5 successful Kenyans who never went to university
Caleb Karuga, a former TV personality was surprised to learn that a mole catcher was earning more than him. Karuga now runs a multi-million agribusiness venture.
Vocational skills are more practical than theoretical skills and are equally important. Pulse is embarking on a campaign to create awareness for technical education which has been undermined for many years.
There has also been a devaluing of manual skills such as cooking, sewing, woodcarving, soap carving which should not be the case.
The following list features Kenyans who dared venture into vocational skills and are shining examples that technical skills are just as important as theoretical training.
Karuga, who quit his degree course in IT midway, is now a successful farmer who manages three farms where he keeps thousands of indigenous chicken, quails, guinea fowls and dairy goats and grows butternut, strawberry, sweet potatoes and sunflowers.
His last job at K24 TV pushed Karuga to venture into farming after recalling an interview he did that changed his perspective of agribusiness.
He had interviewed a mole catcher who said he earns Sh90,000 which was more than Karuga’s salary.
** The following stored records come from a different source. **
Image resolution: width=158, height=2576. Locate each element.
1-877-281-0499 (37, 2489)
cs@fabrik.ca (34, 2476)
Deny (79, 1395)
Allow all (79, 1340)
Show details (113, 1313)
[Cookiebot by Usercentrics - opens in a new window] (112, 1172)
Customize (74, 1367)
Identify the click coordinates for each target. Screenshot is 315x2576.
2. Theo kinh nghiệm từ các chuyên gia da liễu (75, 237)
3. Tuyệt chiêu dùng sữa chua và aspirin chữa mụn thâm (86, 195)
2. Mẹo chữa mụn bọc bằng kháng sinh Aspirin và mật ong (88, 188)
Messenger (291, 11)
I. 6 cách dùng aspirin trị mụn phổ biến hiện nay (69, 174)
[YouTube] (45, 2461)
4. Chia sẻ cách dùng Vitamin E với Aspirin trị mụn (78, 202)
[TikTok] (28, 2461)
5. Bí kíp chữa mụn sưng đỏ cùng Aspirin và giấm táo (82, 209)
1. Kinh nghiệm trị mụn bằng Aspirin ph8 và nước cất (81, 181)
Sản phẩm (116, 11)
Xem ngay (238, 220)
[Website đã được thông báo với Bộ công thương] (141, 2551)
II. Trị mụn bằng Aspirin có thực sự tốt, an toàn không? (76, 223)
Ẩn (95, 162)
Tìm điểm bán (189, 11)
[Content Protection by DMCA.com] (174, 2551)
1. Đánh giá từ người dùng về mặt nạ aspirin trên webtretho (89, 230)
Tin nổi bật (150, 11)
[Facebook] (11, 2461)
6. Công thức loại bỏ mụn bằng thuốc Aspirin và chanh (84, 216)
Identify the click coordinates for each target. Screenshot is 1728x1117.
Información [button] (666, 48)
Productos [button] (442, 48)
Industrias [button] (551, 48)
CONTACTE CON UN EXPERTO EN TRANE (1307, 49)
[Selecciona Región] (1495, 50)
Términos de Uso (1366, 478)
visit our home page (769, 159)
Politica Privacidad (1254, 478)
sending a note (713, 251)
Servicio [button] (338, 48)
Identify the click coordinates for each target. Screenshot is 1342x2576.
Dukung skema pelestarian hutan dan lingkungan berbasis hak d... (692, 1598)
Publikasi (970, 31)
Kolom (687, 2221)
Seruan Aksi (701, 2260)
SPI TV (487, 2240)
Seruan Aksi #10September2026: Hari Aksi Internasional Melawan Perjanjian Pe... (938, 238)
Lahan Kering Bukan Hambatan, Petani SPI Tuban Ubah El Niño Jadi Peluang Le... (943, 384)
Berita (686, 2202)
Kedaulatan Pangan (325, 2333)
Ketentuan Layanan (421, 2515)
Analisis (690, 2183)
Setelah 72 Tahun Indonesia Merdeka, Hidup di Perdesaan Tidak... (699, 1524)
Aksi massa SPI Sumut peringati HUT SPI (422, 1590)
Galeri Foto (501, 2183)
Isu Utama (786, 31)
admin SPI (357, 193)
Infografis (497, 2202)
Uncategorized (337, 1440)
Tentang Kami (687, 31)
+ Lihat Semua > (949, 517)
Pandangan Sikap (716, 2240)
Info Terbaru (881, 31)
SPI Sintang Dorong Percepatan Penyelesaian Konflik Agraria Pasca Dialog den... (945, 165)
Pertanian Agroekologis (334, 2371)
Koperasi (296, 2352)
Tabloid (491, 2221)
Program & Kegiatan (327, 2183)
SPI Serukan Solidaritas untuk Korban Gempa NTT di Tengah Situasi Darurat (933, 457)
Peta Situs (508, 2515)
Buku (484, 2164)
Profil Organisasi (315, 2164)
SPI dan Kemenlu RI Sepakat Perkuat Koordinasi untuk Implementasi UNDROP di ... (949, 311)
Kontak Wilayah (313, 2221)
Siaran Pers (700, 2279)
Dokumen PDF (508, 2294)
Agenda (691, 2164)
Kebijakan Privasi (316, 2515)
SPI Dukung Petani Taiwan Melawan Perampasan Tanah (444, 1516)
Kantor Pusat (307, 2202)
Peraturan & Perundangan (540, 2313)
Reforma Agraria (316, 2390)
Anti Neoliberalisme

After being retrenched in 2013, he was given Sh1.3 million in benefits which he used to expand his farming business.
Moha Graffix has cemented his position as the king of graffiti and his canvas is spread out across the city in the vehicles that operate various routes.
Despite having a raw passion for art, Moha had to improve his skills after his first attempt at decorating a matatu failed.
Other than making designs, the businessman also had to learn how to paint cars to gain more knowledge and control of the quality of output.
“Your talent is your strength. Always work to perfect your skills and money will come. You see those young men in town who have learnt to work on ladies’ nails? They are not ashamed of what they do. I work with my hands and got a sharp mind,” he said in a recent interview.
Wilberforce Wendo is not your average mechanic. While Wendo still attends to car repairs, such as engine fixes or bodyworks, he says the best use of his time is when clients task him with restoring vehicles that would have otherwise been dumped as unusable.
To vehicle owners and those shopping for new wheels, Wendo is a Godsend Tony Stark who turns into Iron Man as his Roysambu garage.
It is there that he takes the cars apart and reassembles them as if they were mobile phones in a repair shop in Luthuli.
One of his best projects in the city is a Toyota Crown which had been involved in an accident and completely written off by its insurance company.
Stephen Odhiambo and Dennis Otieno
Stephen and Otieno are carpenters based in Nairobi run a successful business utilizing their vocational skills to make furniture.
Their breakthrough happened in 2020 when they landed their biggest client at the time, Deputy President William Ruto who bought furniture worth Sh150,000.
Carpentry is a lucrative skill to master and if perfected can fetch up to Sh100,000 a day.